We are fortunate that nearby Eugene has three home shows each year. The spring show focuses on gardens, the fall show on homes, and the winter show on green living. This past weekend we visited the winter Good Earth show, attended one of their free seminars, and browsed the vendors. I thought it might be interesting to report on some of the highlights for us.
- Passivhaus Seminar – Peter Reppe, a local Passivhaus certified engineer gave a presentation on the goals and basic technology behind Passivhaus. I was interested in this seminar for two reasons. I wanted to see if the free classes were going to be really commercially oriented (this one was not), and I was curious what was going on with Passivhaus in Oregon. In short, Passivhaus is a German standard for building extremely air-tight energy efficient homes. There are perhaps 15,000 such homes in Germany, and only 1 in Oregon. Our own plans for a superinsulated remodel are partly based on Passivhaus. Robin was reassured to see that there are other crazy people working on this sort of thing, and I got a chance to talk with the presenter after the seminar about his own remodel. He pointed me toward WUFI, which is a free program for modeling the moisture performance of a wall system. I’m running it right now on our wall design.

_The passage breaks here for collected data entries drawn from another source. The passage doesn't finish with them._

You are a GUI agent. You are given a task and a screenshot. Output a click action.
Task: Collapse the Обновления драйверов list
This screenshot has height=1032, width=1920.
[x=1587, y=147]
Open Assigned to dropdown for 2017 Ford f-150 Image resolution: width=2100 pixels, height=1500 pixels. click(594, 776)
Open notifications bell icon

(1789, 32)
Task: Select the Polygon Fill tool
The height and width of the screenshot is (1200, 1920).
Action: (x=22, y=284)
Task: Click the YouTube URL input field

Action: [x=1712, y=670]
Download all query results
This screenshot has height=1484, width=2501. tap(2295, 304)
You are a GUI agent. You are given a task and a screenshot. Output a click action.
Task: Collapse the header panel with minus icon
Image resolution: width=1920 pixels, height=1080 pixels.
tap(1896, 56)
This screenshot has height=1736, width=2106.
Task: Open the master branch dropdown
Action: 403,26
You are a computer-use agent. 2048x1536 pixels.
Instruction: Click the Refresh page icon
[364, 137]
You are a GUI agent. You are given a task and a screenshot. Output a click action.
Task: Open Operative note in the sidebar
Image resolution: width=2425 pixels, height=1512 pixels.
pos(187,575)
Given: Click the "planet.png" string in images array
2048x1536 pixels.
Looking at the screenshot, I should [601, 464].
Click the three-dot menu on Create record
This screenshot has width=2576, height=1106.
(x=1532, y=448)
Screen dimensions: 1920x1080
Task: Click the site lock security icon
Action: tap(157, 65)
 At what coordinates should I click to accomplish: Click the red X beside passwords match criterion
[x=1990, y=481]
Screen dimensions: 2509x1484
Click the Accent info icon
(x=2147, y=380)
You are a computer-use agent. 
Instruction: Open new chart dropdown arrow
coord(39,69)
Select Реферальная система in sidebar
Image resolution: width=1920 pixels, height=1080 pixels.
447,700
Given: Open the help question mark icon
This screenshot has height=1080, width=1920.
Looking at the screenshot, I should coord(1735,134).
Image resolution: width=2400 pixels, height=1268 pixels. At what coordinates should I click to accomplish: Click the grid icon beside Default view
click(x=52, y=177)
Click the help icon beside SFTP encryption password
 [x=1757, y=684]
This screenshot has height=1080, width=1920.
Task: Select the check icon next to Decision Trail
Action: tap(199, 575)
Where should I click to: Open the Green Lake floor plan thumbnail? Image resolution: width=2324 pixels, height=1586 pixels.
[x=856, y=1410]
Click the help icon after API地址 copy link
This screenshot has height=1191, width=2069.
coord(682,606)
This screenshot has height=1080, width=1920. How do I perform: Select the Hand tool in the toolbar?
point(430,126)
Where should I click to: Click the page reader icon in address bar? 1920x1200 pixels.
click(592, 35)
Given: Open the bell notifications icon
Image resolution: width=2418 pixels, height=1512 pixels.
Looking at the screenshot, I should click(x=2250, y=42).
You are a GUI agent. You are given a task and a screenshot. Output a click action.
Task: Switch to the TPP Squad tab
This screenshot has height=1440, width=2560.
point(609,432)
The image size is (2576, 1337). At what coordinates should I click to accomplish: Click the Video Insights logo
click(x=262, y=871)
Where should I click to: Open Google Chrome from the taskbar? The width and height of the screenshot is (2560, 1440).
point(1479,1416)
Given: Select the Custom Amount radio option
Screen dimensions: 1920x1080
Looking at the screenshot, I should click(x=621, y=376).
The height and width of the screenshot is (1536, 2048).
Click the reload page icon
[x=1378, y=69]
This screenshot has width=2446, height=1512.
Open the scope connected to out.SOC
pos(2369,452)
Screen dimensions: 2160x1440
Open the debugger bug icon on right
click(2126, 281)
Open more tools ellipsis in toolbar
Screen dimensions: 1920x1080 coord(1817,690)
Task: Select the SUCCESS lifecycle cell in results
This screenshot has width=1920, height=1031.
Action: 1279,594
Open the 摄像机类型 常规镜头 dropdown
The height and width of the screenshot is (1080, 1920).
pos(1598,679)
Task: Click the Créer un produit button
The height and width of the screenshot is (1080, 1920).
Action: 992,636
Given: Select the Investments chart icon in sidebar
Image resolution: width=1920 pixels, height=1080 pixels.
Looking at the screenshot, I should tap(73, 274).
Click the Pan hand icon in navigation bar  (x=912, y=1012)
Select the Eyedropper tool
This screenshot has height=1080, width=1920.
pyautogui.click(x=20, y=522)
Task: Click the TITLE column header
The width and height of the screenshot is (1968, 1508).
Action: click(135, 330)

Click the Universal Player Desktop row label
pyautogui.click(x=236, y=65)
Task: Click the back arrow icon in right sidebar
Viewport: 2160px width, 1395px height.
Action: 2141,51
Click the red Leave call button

- Lane County Beekeepers Association — The LCBA had a booth at the show and we stopped in to talk about pollination. Robin and I are convinced that some of our garden productivity problems last year were due to poor pollination, so we wanted to see if there was an “easy” solution without diving head first into honey production. The short answer is no. If we just wanted fruit tree pollination (Cherry trees for example), then mason bees are a great low-maintenance solution. However, their life cycle wraps up in June. For a vegetable garden, you need honey bees. The person we talked to raised wild swarms of honey bees and believed in minimal intervention. This seems to indicate that the local association supports a variety of opinions — if we are going to raise bees, I don’t want to be dousing them in medications. Robin and I have put the next LCBA meeting on our calendar. I’m usually a “I’ll read the book” sort of guy, but why not learn from people who are already successful beekeepers in our climate?
- Columbia Gorge Winery — Who passes up free wine samples? We bought a bottle of wine from this small batch winery which makes organically processed sulfite-free wine. Sulfites are a relatively new addition to wine making used to kill the yeast and stabilize the product, but with questionable health effects. Columbia Gorge isn’t unique in their sulfite-free production, but it was nice to be able to ask them some questions. Here’s one I’ve wondered a long time: can you make sulfite-free sweet wine? Answer: No. To stop fermentation when there are still residual sugars in the wine requires using sulfites to kill the yeast.
- Oakshire Brewing — Beer samples? Is this a great home show or what? Oakshire is the small local brewery responsible for my current favorite beer: Overcast Espresso Stout. It’s made with organic espresso, if you’re wondering about the “green” connection. Oakshire will be at the upcoming KLCC Brew Fest (an NPR charity event), and will be one of 11 local breweries creating their own collaboration rendition of a Belgian Style Cascadian Dark Rye Ale. I’m still not sure what that will taste like, but living in the northwest is great!
- Rags to Rugs & Stuff — This small booth caught our attention. An older couple from Lincoln City, Oregon make wool rugs woven out of the scrap end cuttings from Pendleton blankets. The rugs are heavy, well made, and very reasonably priced for solid wool fiber. Robin wanted to buy one on the spot, but couldn’t select a color. When we get a room sufficiently complete, we’ll definitely be tracking down one of these rugs.